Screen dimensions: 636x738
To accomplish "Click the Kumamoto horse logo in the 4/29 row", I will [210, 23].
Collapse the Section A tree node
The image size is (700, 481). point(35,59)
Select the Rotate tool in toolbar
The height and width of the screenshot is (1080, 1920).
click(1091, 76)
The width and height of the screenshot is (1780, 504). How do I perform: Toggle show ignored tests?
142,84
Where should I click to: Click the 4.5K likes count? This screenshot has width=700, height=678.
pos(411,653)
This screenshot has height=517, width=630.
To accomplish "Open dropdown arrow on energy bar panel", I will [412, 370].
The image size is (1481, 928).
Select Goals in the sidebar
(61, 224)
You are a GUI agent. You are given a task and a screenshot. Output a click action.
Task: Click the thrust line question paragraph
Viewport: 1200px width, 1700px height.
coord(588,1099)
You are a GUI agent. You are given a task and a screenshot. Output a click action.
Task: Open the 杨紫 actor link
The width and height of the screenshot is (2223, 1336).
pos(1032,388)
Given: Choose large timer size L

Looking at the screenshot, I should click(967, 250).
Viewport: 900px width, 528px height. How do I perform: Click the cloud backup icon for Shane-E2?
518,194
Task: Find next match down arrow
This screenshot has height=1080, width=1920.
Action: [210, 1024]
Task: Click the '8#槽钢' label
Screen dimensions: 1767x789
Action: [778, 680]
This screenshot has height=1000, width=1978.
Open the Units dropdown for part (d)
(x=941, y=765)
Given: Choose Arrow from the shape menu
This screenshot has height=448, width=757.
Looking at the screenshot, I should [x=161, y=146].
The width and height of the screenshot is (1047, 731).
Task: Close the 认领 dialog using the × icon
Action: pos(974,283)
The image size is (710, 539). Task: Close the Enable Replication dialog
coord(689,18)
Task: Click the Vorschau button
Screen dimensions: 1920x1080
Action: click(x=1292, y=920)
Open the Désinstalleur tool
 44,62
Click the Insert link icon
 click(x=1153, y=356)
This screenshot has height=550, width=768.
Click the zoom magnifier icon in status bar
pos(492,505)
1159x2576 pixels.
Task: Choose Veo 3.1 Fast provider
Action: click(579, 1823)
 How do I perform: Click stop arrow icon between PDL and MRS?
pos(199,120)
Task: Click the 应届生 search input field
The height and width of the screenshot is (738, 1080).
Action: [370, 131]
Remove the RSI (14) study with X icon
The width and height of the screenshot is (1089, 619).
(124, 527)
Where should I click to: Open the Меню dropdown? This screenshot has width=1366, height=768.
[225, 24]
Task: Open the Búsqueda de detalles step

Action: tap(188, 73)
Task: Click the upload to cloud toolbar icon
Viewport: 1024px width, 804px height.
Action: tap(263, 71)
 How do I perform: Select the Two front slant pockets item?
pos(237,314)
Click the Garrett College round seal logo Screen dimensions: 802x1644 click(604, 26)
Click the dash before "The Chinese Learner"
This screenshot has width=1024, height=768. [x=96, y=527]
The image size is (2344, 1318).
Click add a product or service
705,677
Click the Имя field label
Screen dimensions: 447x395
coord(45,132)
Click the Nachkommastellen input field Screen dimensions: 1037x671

+-------+

Task directions:
Reproduce every line of the items above exactly as it stands, from the first to the last.

Output of the exercise:
Screen dimensions: 636x738
To accomplish "Click the Kumamoto horse logo in the 4/29 row", I will [210, 23].
Collapse the Section A tree node
The image size is (700, 481). point(35,59)
Select the Rotate tool in toolbar
The height and width of the screenshot is (1080, 1920).
click(1091, 76)
The width and height of the screenshot is (1780, 504). How do I perform: Toggle show ignored tests?
142,84
Where should I click to: Click the 4.5K likes count? This screenshot has width=700, height=678.
pos(411,653)
This screenshot has height=517, width=630.
To accomplish "Open dropdown arrow on energy bar panel", I will [412, 370].
The image size is (1481, 928).
Select Goals in the sidebar
(61, 224)
You are a GUI agent. You are given a task and a screenshot. Output a click action.
Task: Click the thrust line question paragraph
Viewport: 1200px width, 1700px height.
coord(588,1099)
You are a GUI agent. You are given a task and a screenshot. Output a click action.
Task: Open the 杨紫 actor link
The width and height of the screenshot is (2223, 1336).
pos(1032,388)
Given: Choose large timer size L

Looking at the screenshot, I should click(967, 250).
Viewport: 900px width, 528px height. How do I perform: Click the cloud backup icon for Shane-E2?
518,194
Task: Find next match down arrow
This screenshot has height=1080, width=1920.
Action: [210, 1024]
Task: Click the '8#槽钢' label
Screen dimensions: 1767x789
Action: [778, 680]
This screenshot has height=1000, width=1978.
Open the Units dropdown for part (d)
(x=941, y=765)
Given: Choose Arrow from the shape menu
This screenshot has height=448, width=757.
Looking at the screenshot, I should [x=161, y=146].
The width and height of the screenshot is (1047, 731).
Task: Close the 认领 dialog using the × icon
Action: pos(974,283)
The image size is (710, 539). Task: Close the Enable Replication dialog
coord(689,18)
Task: Click the Vorschau button
Screen dimensions: 1920x1080
Action: click(x=1292, y=920)
Open the Désinstalleur tool
 44,62
Click the Insert link icon
 click(x=1153, y=356)
This screenshot has height=550, width=768.
Click the zoom magnifier icon in status bar
pos(492,505)
1159x2576 pixels.
Task: Choose Veo 3.1 Fast provider
Action: click(579, 1823)
 How do I perform: Click stop arrow icon between PDL and MRS?
pos(199,120)
Task: Click the 应届生 search input field
The height and width of the screenshot is (738, 1080).
Action: [370, 131]
Remove the RSI (14) study with X icon
The width and height of the screenshot is (1089, 619).
(124, 527)
Where should I click to: Open the Меню dropdown? This screenshot has width=1366, height=768.
[225, 24]
Task: Open the Búsqueda de detalles step

Action: tap(188, 73)
Task: Click the upload to cloud toolbar icon
Viewport: 1024px width, 804px height.
Action: tap(263, 71)
 How do I perform: Select the Two front slant pockets item?
pos(237,314)
Click the Garrett College round seal logo Screen dimensions: 802x1644 click(604, 26)
Click the dash before "The Chinese Learner"
This screenshot has width=1024, height=768. [x=96, y=527]
The image size is (2344, 1318).
Click add a product or service
705,677
Click the Имя field label
Screen dimensions: 447x395
coord(45,132)
Click the Nachkommastellen input field Screen dimensions: 1037x671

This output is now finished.